Comment by throwpoaster

Comment by throwpoaster 4 days ago

12 replies

Very similar situation.

You can think of your equity in terms of buckets: you get some for having the courage to start, some for the grind, and some for future returns. You're giving back the future returns bucket, not the other two. The vesting mechanism imperfectly maps to this.

Keep the equity. It's not "dead" in any real sense (though people will describe it that way to talk the value down). Dilution will hit it anyway. Again: you are already relinquishing the future value when you stop vesting.

If you have a board seat, consider staying in that capacity. Then at the next round perhaps sell the seat and equity to an incoming investor. Early on, board seats are more valuable than stock and selling that package, perhaps at a discount to the incoming valuation, is fairly compelling. Your exit then fits the playbook for exiting early angels -- it's not weird.

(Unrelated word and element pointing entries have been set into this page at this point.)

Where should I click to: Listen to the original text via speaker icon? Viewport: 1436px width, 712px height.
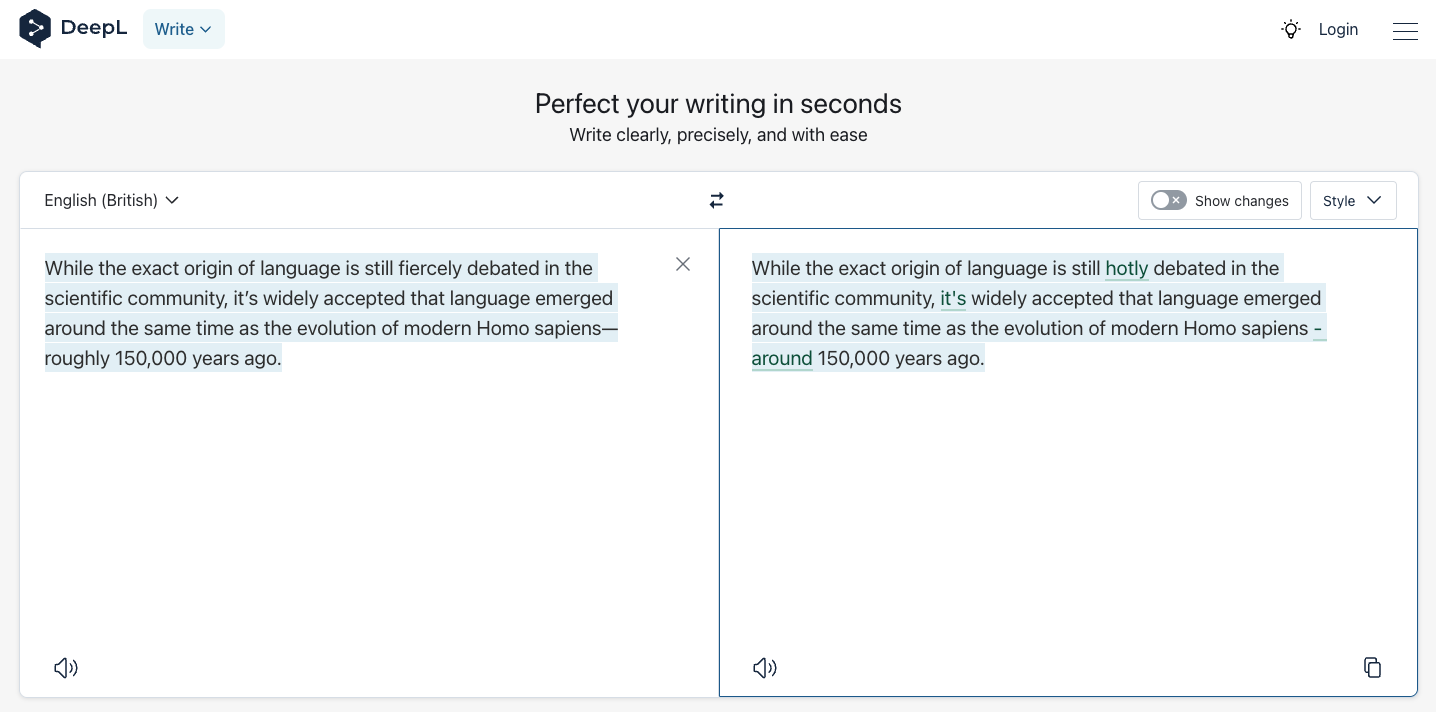65,668
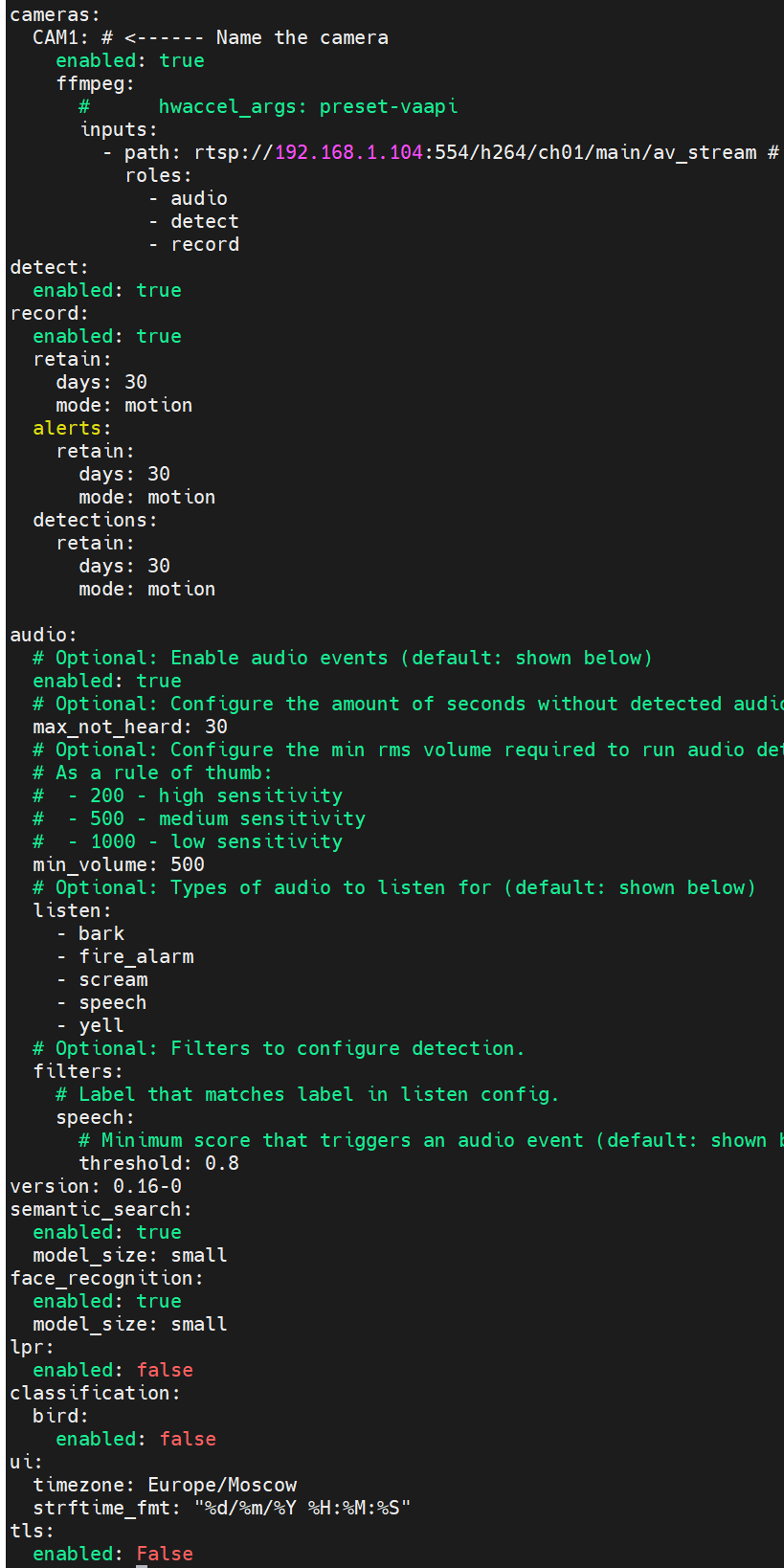
Task: Click the 'scream' listen entry
Action: coord(113,979)
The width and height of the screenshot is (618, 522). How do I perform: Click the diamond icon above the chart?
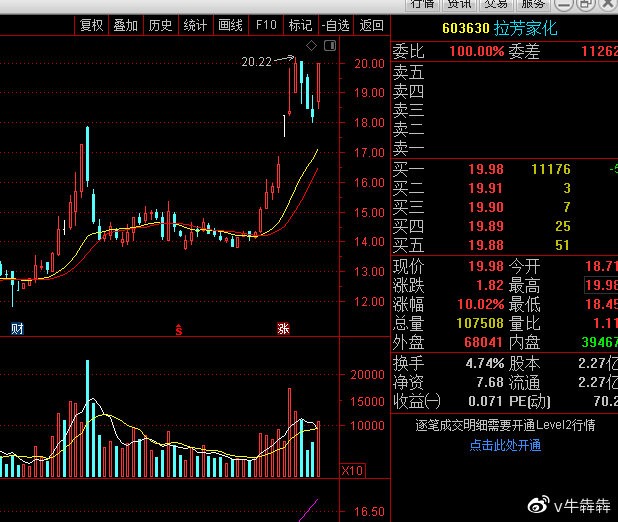point(311,46)
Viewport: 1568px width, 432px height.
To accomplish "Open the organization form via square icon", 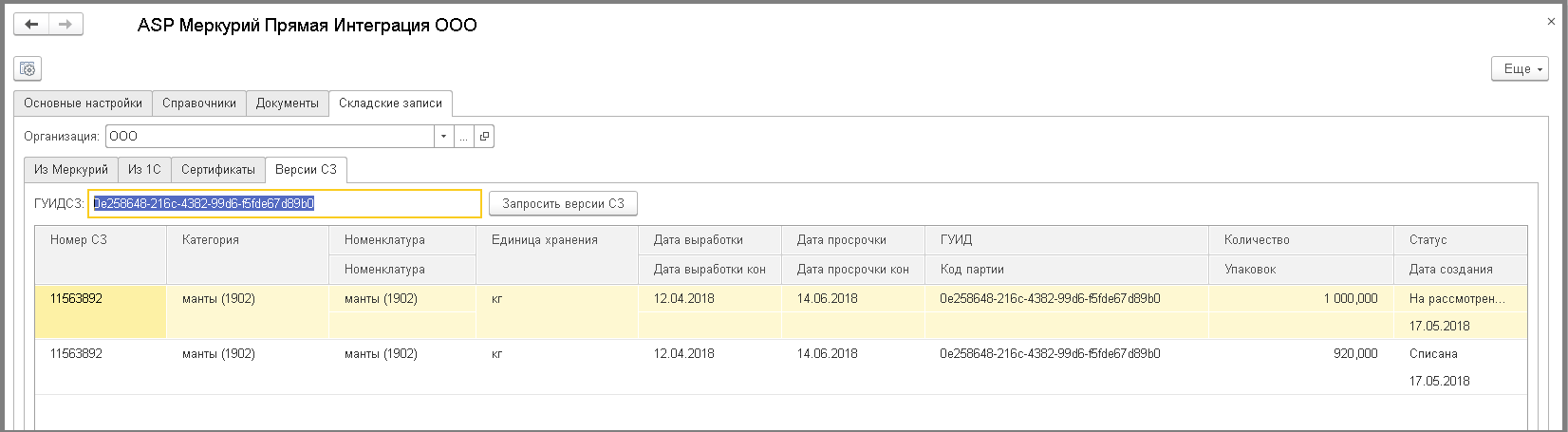I will pos(484,137).
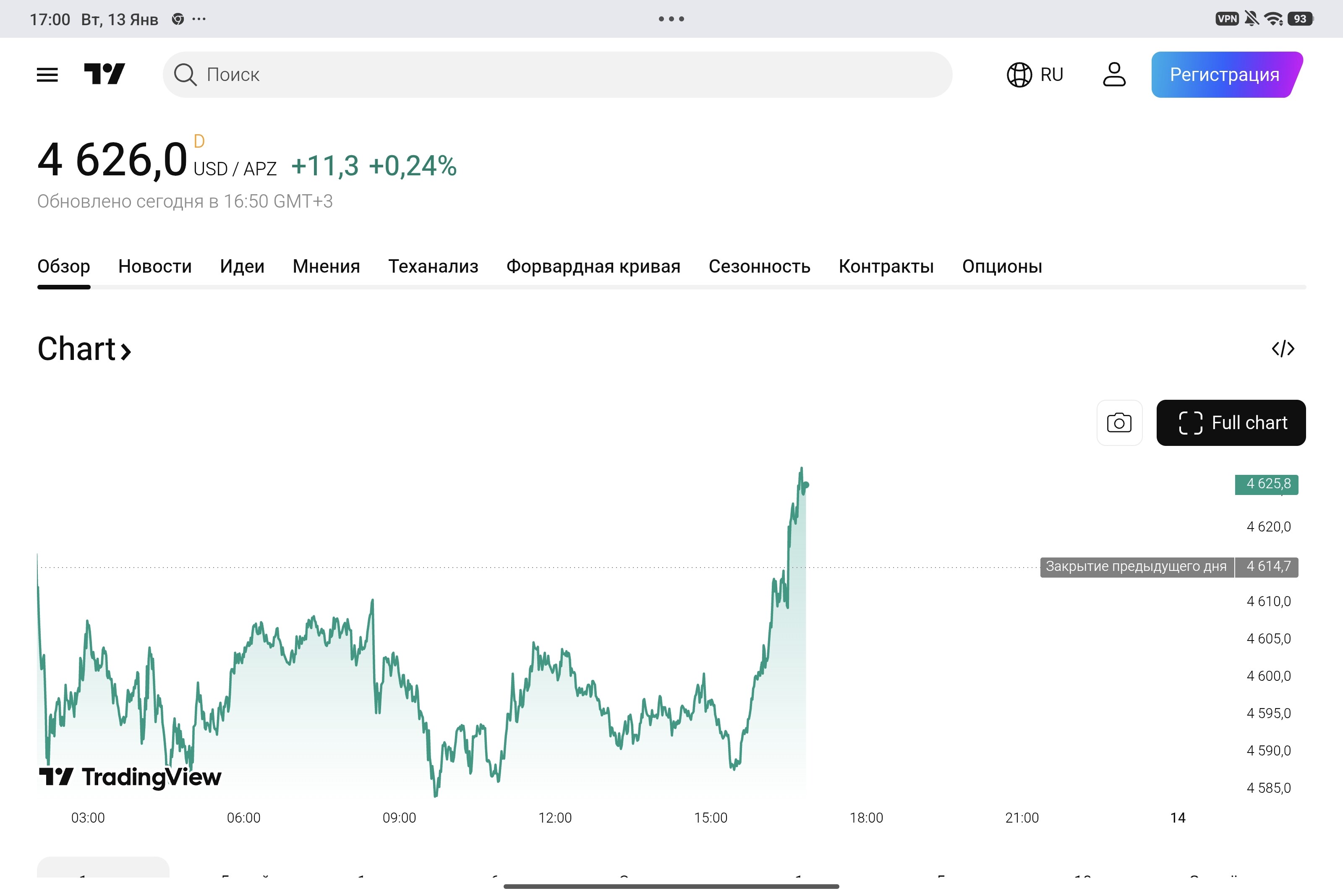Click the search magnifier icon

(185, 75)
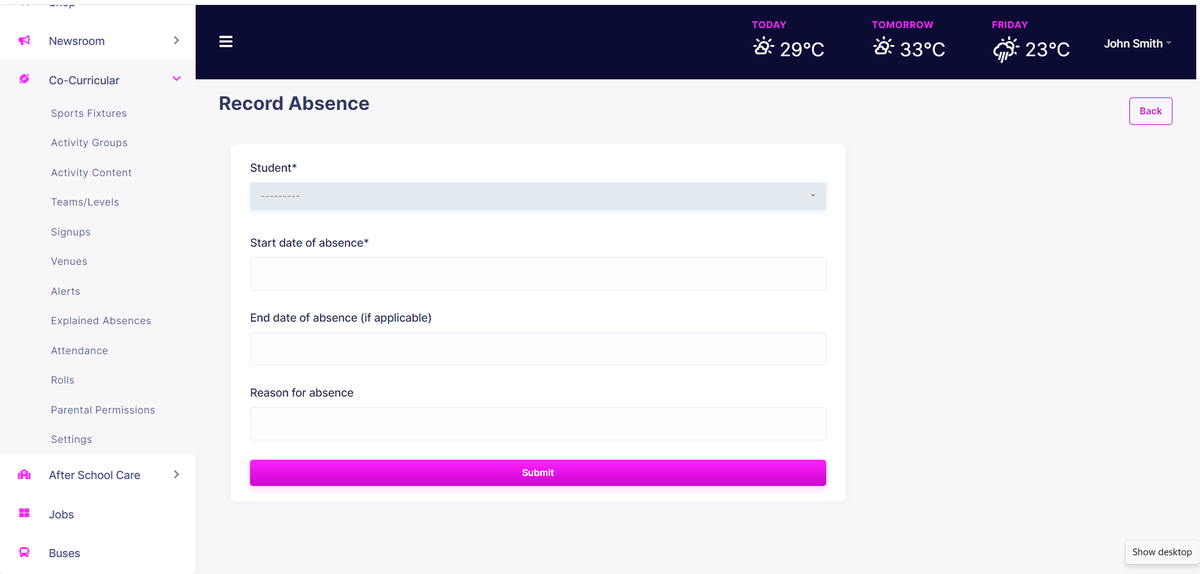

Taking cash is a bad signal in a couple of ways: it signals that you don't believe in the new direction and it signals the remaining founder is making poor financial decisions. Unless the framing is that you took a low buyout to walk, which isn't a great look for anyone.

Message it as what's best for the business, and be firm when they ask you to relinquish the equity. You said it very well in your post: "this is a great idea, but I'm not the right fit. I'll stay on in an advisory and governance capacity, but my last day as an officer and employee will be end of next month." Give the company lots of time and help to move on.

Help the company by setting it up to be so valuable that an incoming investor will want to remediate the situation by sweeping you off the cap table (again, like an early angel).

Depending on your counterparties it might not be possible to preserve relationships. Make sure you can afford litigation. Depending on your financial position this means get a new job or start a new business. When someone says, "relinquish or I'll sue" then you generally want to answer "my counsel will accept service at this address: xyz".

tptacek 4 days ago

You're not going to sell a board seat. Not how it works. You probably can't even sell the shares!

  • throwpoaster 4 days ago

    Depends on why you have the board seat.

    • tptacek 4 days ago

      No it doesn't. It's very difficult to imagine a plausible circumstance where you have a company that took significant investment where you could hold a board seat that the board could not eject you from after you left the company. You can't sell a board seat.

      • throwpoaster 4 days ago

        "Yes, I'll put another hundred grand into the company, but I want a pref issue with an attached board seat."